Initializing
Overview
The fdctl configure
command is used to setup the host operator system so Firedancer can run correctly. It does the following:
- hugetlbfs Reserves huge and gigantic pages for use by Firedancer.
- sysctl Sets required kernel parameters.
- hyperthreads Disables hyperthreaded pair for critical CPU cores.
- ethtool-channels Configures the number of channels on the network device.
- ethtool-gro Disable generic-receive-offload (GRO) on the network device.
- ethtool-loopback Disable tx-udp-segmentation on the loopback device.
The hugetlbfs
configuration must be performed every time the system is rebooted, to remount the hugetlbfs
filesystems, as do sysctl
, ethtool-channels
and ethtool-gro
to reconfigure the networking device, and hyperthreads
to configure CPU cores.
The configure command is run like fdctl configure <mode> <stage>...
where mode
is one of:
init
Configures the provided stages if they are not already configured.check
Check if each stage is already configured. The command will exit with an error code if they are not.check
never requires privileges and will not make any changes to the system.fini
Unconfigure (reverse) the stage if it is reversible.
stage
can be one or more of hugetlbfs
, sysctl
, hyperthreads
, ethtool-channels
, ethtool-gro
, ethtool-loopback
and these stages are described below. You can also use the stage all
which will configure everything.
Stages have different privilege requirements, which you can see by trying to run the stage without privileges. The check
mode never requires privileges, and the init
mode will only require privileges if it needs to actually change something.
hugetlbfs
The hugetlbfs
stage is used to reserve huge
(2MiB) and gigantic
(1GiB) memory pages from the Linux kernel for use by Firedancer. See also the kernel documentation of these pages. Almost all memory in Firedancer is allocated out of these pages for performance reasons.

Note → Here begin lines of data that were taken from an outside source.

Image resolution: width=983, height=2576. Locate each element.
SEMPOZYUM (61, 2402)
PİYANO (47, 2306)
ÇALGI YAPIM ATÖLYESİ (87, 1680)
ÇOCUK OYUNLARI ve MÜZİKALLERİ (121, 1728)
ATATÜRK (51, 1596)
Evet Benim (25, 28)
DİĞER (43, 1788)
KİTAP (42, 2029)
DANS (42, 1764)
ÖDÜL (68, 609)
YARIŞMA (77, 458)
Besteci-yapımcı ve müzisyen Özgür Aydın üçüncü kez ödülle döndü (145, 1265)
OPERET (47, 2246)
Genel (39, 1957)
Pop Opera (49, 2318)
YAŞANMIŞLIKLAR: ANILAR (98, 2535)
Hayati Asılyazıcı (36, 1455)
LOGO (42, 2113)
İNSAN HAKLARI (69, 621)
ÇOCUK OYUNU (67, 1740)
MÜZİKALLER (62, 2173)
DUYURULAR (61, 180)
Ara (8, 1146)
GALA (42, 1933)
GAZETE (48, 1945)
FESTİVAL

This is a two step process. First, the number of huge
and gigantic
pages available on the entire system is increased in the kernel by increasing /sys/devices/system/node/node0/hugepages/hugepages-1048576kB/nr_hugepages
until the free_hugepages
value is high enough for all the memory needs of the validator.
Once the pages have been reserved globally in the kernel pool, they are assigned specifically to Firedancer by creating a hugetlbfs
mount at each of /mnt/.fd/.gigantic/
and /mnt/.fd/.huge
for gigantic and huge pages respectively. These paths can be configured in the TOML file under the [hugetlbfs]
section. Lets run it:
$ sudo fdctl configure init hugetlbfs
NOTICE hugetlbfs ... unconfigured ... mounts `/mnt/.fd/.huge` and `/mnt/.fd/.gigantic` do not exist
NOTICE hugetlbfs ... configuring
NOTICE RUN: `mkdir -p /mnt/.fd/.huge`
NOTICE RUN: `mount -t hugetlbfs none /mnt/.fd/.huge -o pagesize=2097152,min_size=228589568`
NOTICE RUN: `mkdir -p /mnt/.fd/.gigantic`
NOTICE RUN: `mount -t hugetlbfs none /mnt/.fd/.gigantic -o pagesize=1073741824,min_size=27917287424`
$ cat /proc/mounts | grep \\.fd
none /mnt/.fd/.gigantic hugetlbfs rw,seclabel,relatime,pagesize=1024M,min_size=540092137472 0 0
none /mnt/.fd/.huge hugetlbfs rw,seclabel,relatime,pagesize=2M,min_size=95124124 0 0
This stage requires root privileges, and cannot be performed with capabilities. If the required hugetlbfs mounts are already present, with at least the amount of memory reserved that we required then the init
mode does nothing and the check
mode will return successfully without requiring privileges.
The fini
mode will unmount the two filesystems, and remove them from /mnt/.fd/
, although it will leave the /mnt/.fd/
directory in place. The fini
mode will not succeed if memory from the mounts is mapped into a running process.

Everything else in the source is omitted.